Al Naeem Square in Raqqa was bustling with life before Islamic State took over the city and declared it its de facto capital in 2014. During the group's reign of terror, Al Naeem — or "Paradise Square" — became a stage for a murderous campaign of beheadings, gruesome public executions, and the burning of books and cigarettes. It got so bad residents started calling it "Hell Square."
Shaima recalls her childhood memories in her hometown of Raqqa. She remembers her daily summer trips to Al Naeem Square, when her brother used to take her to buy Syrian-style ice cream and she would eat it sitting on the grass amidst city lights and children's laughter. In 2015, she escaped Islamic State and her abusive husband, and went to southern Syria where she earns her living picking apples.
Despite the daily struggle to survive, Shaima never lost her passion for Raqqa's food and heritage. Her passion for her hometown's culinary arts is one of many collected and documented in a book of Syrian food culture put together by two women seeking to show a different side of Syria — a place that is so often associated with violence.
The authors
Itab Azzam and Dina Mousawi, who work in theater production, met in London.
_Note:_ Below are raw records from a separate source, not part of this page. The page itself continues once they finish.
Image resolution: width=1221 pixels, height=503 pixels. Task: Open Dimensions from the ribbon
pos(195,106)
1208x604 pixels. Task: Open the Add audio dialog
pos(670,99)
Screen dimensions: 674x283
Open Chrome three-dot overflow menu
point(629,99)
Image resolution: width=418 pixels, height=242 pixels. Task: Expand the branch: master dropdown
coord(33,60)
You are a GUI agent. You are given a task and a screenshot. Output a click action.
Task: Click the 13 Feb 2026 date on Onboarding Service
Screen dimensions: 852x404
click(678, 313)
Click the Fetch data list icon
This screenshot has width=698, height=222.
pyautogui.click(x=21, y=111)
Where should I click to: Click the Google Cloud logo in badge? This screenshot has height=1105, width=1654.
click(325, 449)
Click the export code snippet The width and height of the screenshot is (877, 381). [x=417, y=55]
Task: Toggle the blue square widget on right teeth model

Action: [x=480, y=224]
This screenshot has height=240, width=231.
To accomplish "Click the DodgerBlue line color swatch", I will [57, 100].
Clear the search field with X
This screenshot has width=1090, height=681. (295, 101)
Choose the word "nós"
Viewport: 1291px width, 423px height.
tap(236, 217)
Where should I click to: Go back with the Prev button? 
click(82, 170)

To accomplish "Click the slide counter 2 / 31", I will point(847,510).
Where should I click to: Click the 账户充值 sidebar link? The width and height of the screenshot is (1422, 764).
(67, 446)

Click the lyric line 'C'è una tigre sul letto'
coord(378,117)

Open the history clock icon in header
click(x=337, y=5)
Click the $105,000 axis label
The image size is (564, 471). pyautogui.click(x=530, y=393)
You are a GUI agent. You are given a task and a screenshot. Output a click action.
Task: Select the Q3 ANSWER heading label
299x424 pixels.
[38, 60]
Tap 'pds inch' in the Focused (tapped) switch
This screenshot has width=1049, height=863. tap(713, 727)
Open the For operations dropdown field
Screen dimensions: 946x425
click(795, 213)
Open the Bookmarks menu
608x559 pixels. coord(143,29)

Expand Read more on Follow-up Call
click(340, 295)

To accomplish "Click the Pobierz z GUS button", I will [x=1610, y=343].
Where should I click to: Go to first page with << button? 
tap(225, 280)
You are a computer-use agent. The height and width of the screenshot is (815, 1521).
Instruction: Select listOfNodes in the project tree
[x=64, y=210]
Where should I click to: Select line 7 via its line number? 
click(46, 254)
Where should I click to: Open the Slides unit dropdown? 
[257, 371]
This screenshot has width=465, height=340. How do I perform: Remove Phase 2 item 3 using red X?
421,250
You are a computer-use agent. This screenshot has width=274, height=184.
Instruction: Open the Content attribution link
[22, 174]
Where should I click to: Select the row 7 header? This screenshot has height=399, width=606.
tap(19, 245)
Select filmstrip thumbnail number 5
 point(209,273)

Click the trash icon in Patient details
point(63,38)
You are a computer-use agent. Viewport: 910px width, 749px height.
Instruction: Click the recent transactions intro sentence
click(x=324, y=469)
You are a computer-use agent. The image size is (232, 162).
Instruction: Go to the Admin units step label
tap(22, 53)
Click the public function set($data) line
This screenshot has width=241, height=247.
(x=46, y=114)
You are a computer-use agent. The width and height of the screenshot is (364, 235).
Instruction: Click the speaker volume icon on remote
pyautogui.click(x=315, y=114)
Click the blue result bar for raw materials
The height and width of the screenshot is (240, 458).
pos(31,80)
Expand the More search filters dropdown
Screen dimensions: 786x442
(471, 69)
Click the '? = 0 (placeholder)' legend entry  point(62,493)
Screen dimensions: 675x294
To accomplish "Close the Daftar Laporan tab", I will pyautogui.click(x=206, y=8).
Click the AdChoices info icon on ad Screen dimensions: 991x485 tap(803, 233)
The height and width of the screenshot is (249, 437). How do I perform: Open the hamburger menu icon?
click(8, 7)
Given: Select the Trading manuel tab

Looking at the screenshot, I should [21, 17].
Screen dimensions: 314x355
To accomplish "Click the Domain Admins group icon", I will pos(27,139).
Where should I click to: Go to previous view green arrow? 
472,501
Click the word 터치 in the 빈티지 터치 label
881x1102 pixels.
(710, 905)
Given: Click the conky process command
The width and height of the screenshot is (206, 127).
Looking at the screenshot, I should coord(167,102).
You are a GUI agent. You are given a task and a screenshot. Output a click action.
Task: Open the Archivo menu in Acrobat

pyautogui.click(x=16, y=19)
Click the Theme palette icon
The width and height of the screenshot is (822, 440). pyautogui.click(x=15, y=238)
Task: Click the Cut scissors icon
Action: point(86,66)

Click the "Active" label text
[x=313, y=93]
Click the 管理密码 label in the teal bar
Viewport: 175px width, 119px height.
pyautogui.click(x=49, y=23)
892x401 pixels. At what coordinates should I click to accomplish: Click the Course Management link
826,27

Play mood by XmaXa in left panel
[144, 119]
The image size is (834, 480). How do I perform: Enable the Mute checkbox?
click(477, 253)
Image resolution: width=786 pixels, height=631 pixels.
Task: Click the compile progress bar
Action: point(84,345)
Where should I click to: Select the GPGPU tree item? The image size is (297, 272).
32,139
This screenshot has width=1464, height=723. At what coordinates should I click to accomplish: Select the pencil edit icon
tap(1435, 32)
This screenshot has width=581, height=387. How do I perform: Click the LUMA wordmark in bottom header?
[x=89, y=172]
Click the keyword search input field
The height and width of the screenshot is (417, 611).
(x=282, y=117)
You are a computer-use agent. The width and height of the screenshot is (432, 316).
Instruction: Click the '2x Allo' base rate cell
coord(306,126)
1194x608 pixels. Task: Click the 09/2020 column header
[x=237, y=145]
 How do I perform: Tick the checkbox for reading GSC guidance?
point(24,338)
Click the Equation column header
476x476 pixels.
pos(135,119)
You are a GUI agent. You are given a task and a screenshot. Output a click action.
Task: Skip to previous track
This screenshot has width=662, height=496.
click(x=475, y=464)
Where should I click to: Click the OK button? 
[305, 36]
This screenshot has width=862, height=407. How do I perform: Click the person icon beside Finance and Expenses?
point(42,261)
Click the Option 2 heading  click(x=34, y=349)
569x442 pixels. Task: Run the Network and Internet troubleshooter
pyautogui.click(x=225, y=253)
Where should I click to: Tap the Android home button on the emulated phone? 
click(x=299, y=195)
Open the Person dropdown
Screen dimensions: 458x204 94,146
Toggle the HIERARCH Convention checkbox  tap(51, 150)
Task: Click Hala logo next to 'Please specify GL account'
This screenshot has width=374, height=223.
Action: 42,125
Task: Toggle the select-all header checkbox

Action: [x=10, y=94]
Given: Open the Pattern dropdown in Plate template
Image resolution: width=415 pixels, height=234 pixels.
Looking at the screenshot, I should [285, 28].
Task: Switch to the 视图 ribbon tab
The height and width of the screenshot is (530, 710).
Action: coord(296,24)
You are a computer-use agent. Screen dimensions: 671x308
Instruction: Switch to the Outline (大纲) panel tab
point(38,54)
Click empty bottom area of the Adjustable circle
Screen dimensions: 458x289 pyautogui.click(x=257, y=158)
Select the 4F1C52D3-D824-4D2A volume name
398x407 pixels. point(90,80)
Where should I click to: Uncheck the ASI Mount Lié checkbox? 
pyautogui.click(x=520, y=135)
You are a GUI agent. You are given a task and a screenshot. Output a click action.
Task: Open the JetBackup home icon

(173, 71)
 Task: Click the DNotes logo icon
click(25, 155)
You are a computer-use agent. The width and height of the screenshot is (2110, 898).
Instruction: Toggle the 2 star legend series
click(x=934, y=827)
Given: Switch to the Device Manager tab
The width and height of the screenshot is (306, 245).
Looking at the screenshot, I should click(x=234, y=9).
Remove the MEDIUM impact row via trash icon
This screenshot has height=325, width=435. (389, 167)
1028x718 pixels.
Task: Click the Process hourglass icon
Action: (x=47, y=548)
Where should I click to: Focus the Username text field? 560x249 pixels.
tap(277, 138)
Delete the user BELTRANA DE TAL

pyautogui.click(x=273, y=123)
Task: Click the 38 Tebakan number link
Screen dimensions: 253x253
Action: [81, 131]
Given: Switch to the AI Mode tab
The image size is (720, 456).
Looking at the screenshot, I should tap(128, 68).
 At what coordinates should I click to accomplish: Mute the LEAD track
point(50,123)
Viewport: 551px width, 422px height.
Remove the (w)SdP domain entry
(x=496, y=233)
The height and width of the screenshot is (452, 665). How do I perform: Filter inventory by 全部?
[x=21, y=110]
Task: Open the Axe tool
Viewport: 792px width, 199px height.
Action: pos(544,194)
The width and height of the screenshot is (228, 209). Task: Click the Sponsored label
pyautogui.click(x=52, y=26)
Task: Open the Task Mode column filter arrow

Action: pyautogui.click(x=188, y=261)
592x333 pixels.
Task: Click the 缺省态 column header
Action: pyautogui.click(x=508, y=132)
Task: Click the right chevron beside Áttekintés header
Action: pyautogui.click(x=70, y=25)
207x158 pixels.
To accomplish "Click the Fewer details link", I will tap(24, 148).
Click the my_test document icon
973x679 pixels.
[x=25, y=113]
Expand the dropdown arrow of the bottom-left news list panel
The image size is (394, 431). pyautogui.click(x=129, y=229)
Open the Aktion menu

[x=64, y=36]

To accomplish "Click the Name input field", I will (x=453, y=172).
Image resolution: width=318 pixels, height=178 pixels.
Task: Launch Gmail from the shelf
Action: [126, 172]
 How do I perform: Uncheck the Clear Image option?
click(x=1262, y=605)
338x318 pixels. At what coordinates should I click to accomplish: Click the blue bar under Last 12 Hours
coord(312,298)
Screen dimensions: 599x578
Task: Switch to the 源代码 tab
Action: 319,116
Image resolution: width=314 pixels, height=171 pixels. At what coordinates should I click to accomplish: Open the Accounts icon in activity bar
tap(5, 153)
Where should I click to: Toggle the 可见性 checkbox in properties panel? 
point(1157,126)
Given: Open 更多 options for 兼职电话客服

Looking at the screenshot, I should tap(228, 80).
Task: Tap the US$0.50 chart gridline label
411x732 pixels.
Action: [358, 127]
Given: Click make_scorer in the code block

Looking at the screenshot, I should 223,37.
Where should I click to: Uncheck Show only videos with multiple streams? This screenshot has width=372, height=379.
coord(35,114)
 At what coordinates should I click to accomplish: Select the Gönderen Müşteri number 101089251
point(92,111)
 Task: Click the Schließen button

The idea of writing a book about Syrian food culture came to them when they were working in Beirut with a large group of Syrian women on a theater project.
"Sadly, Syria has become famous for playing host to one of the most hideous organizations on earth: ISIS," Azzam, a coauthor of Our Syria: Recipes from Home, told VOA. ISIS is an acronym for Islamic State.
Azzam, an award-winning filmmaker and theater producer based in Britain, grew up in Swaida in Hauran, an unglamorous mountain region on Syria's border with Jordan that gained its fame for being a hiding place for rebels and heretics. Mousawi, also a theater producer and filmmaker, grew up in Baghdad and experienced the tragedy of war when her family fled the city during the Iraqi war.
"We saw this was something positive about Syria — a way to highlight the country's food and culture, not just the misery, as well as the strength and resilience of Syrian women. And, of course, we just wanted to connect others with Syrians through food, which is something we all love," Azzam told VOA.
The inspiration
Azzam and Mousawi said they traveled around Greece, Germany, Lebanon and Syria meeting women who were displaced by the war, and learning their tricks and their secret recipes and, in the process, hearing their food memories, or how they still use food to connect them with home.
"Spending day after day with women who'd only recently escaped the war, we discovered what was special about each individual, and we found that, as well as resilience, a love of singing, jokes, and stories, all the women we worked with had another common ground: food," Azzam and Mousawi wrote in the foreword of their book.
Both women were seeking to present Syria's human face. Despite the gloom shadowing an entire country that is ravaged by war, Syrians in tiny flats in Beirut, Berlin and Bradford are searching for fresh ingredients "to recreate the dishes that remind them of home," they wrote.
Azzam and Mousawi said the people of Syria have been reduced to mere statistics, portrayed in the news as either villains or victims. Instead, the authors want to present Syrians like people from any other nation: "We have good people, bad people, we have doctors and teachers, plumbers and dancers. Just like everyone else, we're mums and dads, sisters, wives, brothers ... and we love to eat!"
About 11 million Syrians have been displaced, almost half of the population, according to United Nations High Commission for Refugees (UNHCR), with 4.8 million people fleeing to Turkey, Lebanon, Jordan, Egypt and Iraq, and 6.3 million displaced inside Syria.